If a WYSIWYG editing tool is provided to the client, ensure that options for making arbitrary typographic changes are disabled. Less is more with these tools. Disable any other features you haven’t specifically planned for in your design. In particular, giving the client the ability to make arbitrary changes to font face, size or color is asking for trouble. At the same time, take advantage of the tool by enabling those typographic features that map directly to the tags you’ve designed. Examples include headlines, bold and italic text, lists, etc.

Avoiding or limiting HTML/XHTML

Many clients may have a passing familiarity with certain HTML tags. They know just enough to be dangerous. If your CMS allows the client to enter HTML into content fields, you should assume that they will do so. This can be dangerous towards maintaining the site’s long-term design integrity. It can also be detrimental to the site’s operation … an unclosed tag in one field can literally de-style and destroy an entire page. Furthermore, many of the HTML tags familiar to clients, like <b> and <i>, are deprecated in XHTML. Lastly, if a client begins to apply HTML towards introducing style, then the portability of the content will be compromised for future redesigns.

HTML/XHTML is an obvious way for clients to populate necessary structure into body copy fields (structure like tertiary headlines, lists, blockquotes, etc.), and this is desirable. But the broad scope of this markup, and the dangers of unclosed tags make it less than ideal for a client to use. If the CMS is enabling use of HTML/XHTML, ensure that it is placing limits that are consistent with what you’ve defined, and ideally have the CMS verify the validity of any client-entered markup.

Lightweight markup languages

LMLs provide a desirable alternative to HTML and WYSIWYG editors. They provide a means for the client to structure their content in a simple manner, without introducing style. Most are immune to the dangers of unclosed tags, and are thus very safe.

While the output of lightweight markup languages is ultimately translated to XHTML, they provide a simple and safe middle-ground that is beneficial to the the design’s longevity and the content’s portability. Markdown is an example of a good lightweight markup language to consider if supported by your CMS.


The disadvantage of lightweight markup languages is that the client may be averse to learning something new. They may perceive lightweight markup languages to be more complex than they are. Clients can immediately grasp how to use a rich-text editor for basic edits, but a lightweight markup language takes more investment on their part. Providing the client with a cheat-sheet of syntax goes a long way towards mitigating this. Lightweight markup languages are very easy and simple, but explanation is required.

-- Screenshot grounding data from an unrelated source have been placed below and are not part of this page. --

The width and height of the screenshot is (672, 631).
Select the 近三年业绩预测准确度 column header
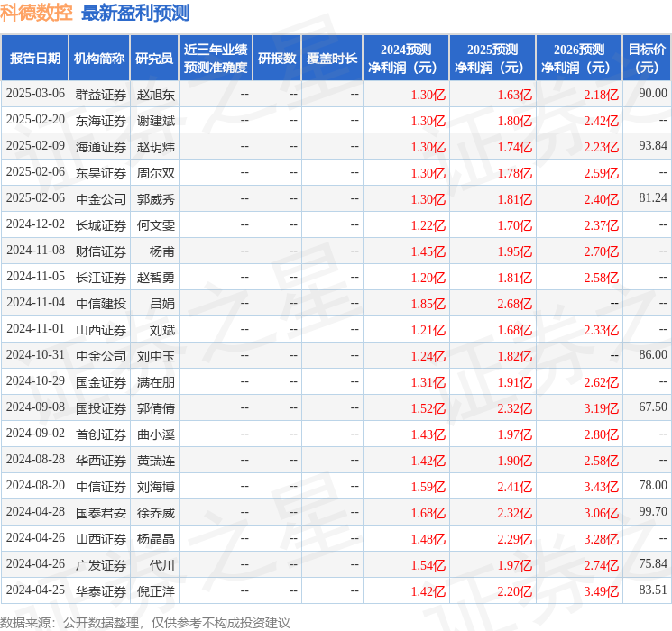tap(215, 59)
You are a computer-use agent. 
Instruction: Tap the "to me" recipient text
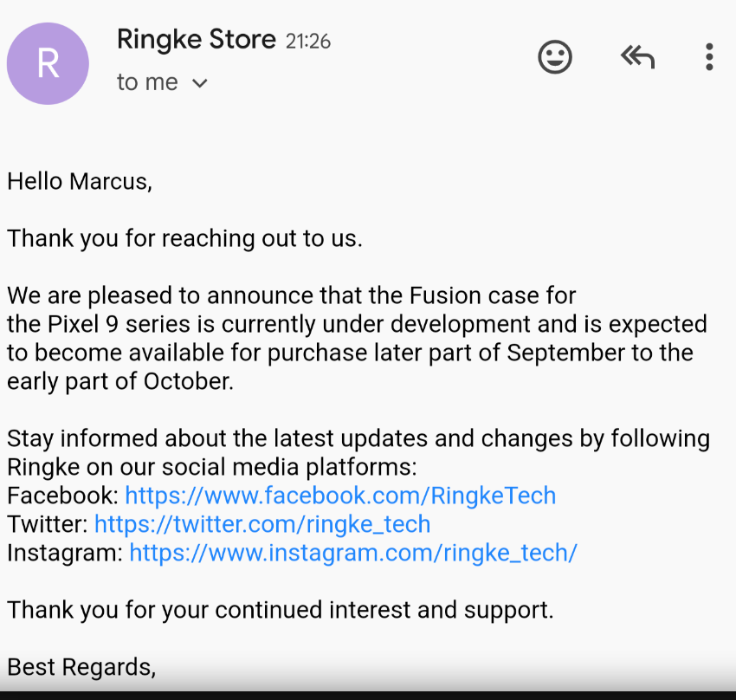[147, 82]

Communication leads to design integrity

Clients want to protect their investment, and designers want to protect the integrity of their design work. This is a common goal. Make a point to communicate with the client about how they can protect the design integrity of their investment. Here are a few tips that may aid in this goal:

Explain style and structure

Explain that the CMS is there specifically for content edits, and that the look of that content has been predefined in a manner that most benefits the longevity and consistency of the site. Communicate the difference between style and structure, and why it’s crucial to maintain that separation.

Document the typography

Provide the client with a document outlining the scope of typography you’ve outlined for the site. Make sure they understand how the styles visible in this document translate to the edits they make in the CMS. While we want clients to focus on structure, it’s often simpler for them to visualize structure as style. This document makes that possible.

Maintain the relationship

Establish a relationship with the client whereby they will consult you (the designer) if an unmet stylistic need arises. In this way, the need can be properly addressed in a manner that is structurally sound, consistent and complimentary to the design.